Background jobs and task queues
In this series (15 parts)
- Backend system design scope
- Designing RESTful APIs
- Authentication and session management
- Database design for backend systems
- Caching in backend systems
- Background jobs and task queues
- File upload and storage
- Search integration
- Email and notification delivery
- Webhooks: design and security
- Payments integration
- Multi-tenancy patterns
- Backend for Frontend (BFF) pattern
- GraphQL server design
- gRPC and internal service APIs
Not everything belongs in the request/response cycle. Sending an email, generating a PDF, resizing an image, syncing data to a third-party API: these operations are slow, unreliable, or both. If you make the user wait for them, your API feels sluggish. If the operation fails, the entire request fails. Background jobs solve this by moving work to a separate process that runs asynchronously.
Why background jobs exist
Three reasons to push work to a background job:
- Latency: the operation takes too long. A user creating an account should not wait 3 seconds while you send a welcome email, create a Stripe customer, and provision storage.
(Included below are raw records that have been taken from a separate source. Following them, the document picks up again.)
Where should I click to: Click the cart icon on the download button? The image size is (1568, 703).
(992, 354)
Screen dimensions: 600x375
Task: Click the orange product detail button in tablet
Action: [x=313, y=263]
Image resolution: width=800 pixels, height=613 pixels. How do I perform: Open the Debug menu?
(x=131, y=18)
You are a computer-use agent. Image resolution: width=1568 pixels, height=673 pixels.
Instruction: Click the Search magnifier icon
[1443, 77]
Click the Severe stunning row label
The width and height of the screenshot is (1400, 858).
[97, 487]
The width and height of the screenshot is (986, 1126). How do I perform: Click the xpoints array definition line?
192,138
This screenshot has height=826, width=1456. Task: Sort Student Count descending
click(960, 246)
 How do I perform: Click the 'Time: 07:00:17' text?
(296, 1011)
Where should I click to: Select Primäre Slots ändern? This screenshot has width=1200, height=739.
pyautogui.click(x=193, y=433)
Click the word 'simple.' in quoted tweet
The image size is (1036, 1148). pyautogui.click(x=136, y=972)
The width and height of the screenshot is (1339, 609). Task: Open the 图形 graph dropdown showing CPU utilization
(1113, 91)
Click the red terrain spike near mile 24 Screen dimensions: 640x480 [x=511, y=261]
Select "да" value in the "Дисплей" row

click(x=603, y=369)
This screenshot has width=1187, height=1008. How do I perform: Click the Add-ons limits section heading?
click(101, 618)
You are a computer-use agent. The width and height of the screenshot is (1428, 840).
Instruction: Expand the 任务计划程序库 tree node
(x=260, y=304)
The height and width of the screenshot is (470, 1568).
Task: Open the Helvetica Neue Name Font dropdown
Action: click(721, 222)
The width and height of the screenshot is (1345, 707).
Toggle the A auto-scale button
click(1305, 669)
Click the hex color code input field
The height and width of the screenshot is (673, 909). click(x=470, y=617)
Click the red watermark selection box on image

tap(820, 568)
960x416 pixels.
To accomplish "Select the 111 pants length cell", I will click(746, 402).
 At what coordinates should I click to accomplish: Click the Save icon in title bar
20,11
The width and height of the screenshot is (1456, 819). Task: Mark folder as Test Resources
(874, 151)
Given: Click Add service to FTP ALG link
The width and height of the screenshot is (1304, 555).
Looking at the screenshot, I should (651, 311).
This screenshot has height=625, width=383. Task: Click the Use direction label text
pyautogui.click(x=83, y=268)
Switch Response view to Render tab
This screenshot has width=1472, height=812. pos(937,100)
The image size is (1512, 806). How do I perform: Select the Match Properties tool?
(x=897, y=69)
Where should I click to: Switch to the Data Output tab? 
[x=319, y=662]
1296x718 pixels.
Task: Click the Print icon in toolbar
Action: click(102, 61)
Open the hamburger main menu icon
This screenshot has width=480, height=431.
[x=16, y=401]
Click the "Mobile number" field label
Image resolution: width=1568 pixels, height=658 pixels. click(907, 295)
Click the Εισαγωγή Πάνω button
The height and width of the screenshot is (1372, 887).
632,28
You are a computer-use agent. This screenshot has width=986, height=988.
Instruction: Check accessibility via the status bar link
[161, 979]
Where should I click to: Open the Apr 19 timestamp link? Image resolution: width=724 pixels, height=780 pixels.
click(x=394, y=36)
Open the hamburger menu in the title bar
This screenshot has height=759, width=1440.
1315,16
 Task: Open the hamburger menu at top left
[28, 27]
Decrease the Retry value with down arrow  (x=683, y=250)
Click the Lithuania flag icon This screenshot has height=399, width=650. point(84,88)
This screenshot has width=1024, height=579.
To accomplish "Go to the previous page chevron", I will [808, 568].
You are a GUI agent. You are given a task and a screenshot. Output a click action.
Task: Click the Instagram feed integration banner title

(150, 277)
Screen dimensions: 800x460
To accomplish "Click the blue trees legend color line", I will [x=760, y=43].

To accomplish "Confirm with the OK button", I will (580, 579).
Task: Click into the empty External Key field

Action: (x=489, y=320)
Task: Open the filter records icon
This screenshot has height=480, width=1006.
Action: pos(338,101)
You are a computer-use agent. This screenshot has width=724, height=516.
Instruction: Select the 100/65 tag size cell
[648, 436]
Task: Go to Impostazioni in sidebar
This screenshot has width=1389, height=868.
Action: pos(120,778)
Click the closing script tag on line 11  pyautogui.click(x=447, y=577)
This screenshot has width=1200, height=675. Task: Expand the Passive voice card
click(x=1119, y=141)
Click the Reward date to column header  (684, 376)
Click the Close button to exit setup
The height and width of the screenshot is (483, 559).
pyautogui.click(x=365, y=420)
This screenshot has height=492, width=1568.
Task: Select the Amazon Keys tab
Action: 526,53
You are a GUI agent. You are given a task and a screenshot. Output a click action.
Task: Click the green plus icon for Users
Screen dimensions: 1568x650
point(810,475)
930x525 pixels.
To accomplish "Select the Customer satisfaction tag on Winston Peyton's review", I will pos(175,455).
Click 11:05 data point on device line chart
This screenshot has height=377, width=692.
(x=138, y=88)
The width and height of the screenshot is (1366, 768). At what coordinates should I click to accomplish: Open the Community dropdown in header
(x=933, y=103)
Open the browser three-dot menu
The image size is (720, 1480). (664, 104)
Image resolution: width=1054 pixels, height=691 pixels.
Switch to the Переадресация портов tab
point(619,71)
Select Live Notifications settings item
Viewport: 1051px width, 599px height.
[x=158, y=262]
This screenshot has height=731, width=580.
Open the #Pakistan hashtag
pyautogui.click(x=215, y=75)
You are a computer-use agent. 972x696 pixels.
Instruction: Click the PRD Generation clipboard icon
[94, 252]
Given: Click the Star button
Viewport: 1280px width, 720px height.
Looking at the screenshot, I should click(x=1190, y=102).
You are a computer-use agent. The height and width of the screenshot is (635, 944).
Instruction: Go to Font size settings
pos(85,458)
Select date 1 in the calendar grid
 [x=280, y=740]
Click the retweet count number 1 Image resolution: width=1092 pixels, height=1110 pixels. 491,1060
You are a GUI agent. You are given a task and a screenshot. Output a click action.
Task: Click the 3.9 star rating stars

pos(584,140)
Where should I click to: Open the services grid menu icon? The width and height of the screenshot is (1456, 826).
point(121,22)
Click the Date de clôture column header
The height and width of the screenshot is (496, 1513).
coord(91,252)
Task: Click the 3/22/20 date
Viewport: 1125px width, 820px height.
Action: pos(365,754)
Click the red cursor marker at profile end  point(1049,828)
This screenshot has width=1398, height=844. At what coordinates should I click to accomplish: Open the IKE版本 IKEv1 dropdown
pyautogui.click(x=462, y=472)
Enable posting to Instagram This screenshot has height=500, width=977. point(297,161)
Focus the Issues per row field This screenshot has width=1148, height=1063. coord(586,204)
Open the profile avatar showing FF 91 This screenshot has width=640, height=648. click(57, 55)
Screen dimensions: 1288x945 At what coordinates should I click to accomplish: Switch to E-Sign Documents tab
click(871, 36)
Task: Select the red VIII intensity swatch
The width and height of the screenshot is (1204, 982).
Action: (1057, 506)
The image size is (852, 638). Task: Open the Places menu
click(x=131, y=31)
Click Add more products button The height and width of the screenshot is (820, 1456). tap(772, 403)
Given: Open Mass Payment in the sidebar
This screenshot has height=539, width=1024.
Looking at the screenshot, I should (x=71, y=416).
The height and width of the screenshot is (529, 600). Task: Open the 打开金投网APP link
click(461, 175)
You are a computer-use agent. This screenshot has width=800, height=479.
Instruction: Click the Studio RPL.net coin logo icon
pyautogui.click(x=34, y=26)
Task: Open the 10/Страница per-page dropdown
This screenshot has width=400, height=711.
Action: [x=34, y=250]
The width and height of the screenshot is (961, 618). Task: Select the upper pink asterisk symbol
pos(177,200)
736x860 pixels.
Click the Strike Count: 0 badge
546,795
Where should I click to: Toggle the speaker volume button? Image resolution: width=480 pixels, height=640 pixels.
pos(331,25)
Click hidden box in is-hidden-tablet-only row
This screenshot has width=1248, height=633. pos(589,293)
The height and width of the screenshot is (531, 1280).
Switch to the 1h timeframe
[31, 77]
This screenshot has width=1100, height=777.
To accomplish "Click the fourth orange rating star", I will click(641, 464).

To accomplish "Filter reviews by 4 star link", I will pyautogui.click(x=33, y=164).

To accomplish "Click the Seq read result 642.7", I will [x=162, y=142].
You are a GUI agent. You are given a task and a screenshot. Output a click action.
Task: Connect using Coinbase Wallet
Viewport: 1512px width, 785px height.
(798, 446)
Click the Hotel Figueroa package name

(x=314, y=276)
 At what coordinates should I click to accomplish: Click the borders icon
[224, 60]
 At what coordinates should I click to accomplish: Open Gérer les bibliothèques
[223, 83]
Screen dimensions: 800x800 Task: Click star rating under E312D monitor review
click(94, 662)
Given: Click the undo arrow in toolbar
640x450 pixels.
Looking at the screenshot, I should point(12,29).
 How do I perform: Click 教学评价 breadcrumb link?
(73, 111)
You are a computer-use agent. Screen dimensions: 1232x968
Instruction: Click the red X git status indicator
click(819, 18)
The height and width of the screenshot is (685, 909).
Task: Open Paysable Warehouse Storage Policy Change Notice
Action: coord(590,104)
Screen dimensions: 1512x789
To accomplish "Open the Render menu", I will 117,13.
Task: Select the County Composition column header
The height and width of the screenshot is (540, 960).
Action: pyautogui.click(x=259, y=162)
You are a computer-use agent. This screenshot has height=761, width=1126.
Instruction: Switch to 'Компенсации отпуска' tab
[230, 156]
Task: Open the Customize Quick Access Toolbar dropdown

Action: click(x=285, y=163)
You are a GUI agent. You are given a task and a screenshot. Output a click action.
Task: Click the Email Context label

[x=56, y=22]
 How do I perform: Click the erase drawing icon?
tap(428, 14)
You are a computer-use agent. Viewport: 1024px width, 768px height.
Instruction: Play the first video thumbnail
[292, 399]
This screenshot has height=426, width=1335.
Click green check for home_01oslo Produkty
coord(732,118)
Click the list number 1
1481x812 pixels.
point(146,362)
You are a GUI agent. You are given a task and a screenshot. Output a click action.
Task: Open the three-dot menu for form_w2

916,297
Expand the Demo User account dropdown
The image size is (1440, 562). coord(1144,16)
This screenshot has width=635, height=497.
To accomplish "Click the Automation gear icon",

- Reliability: the operation depends on an external service that might be down. A background job can retry; a synchronous request cannot (the client already timed out).
- Decoupling: the producer of work does not need to know the details of how work is done. The API endpoint enqueues a job. A separate worker picks it up.
Job queue architecture
A job queue has three components: producers (your API), the queue itself (message queue like Redis, RabbitMQ, or SQS), and consumers (worker processes).
graph LR API["API Server<br/>(Producer)"] -->|Enqueue job| Q["Job Queue<br/>(Redis / RabbitMQ / SQS)"] Q -->|Dequeue job| W1["Worker 1<br/>(Consumer)"] Q -->|Dequeue job| W2["Worker 2<br/>(Consumer)"] Q -->|Dequeue job| W3["Worker 3<br/>(Consumer)"] W1 -->|On failure| DLQ["Dead Letter Queue"] W2 -->|On failure| DLQ W3 -->|On failure| DLQ style Q fill:#f39c12,color:#fff style DLQ fill:#e74c3c,color:#fff
Job queue architecture. Producers enqueue jobs, workers dequeue and process them, and failed jobs land in the dead letter queue.
Queue selection
| Queue | Best For | Trade-offs |
|---|---|---|
| Redis (Bull, Sidekiq) | Low latency, simple setup | Volatile; needs persistence config |
| RabbitMQ | Complex routing, priority queues | Operational complexity |
| SQS | Managed, high durability | Higher latency, at-least-once |
| PostgreSQL (SKIP LOCKED) | Small scale, no new infra | Not designed for high throughput |
For most applications starting out, Redis-backed queues (Bull for Node.js, Sidekiq for Ruby, Celery with Redis for Python) are the pragmatic choice. They are fast, well-documented, and simple to operate.
Job lifecycle
A job moves through a defined set of states from creation to completion or failure.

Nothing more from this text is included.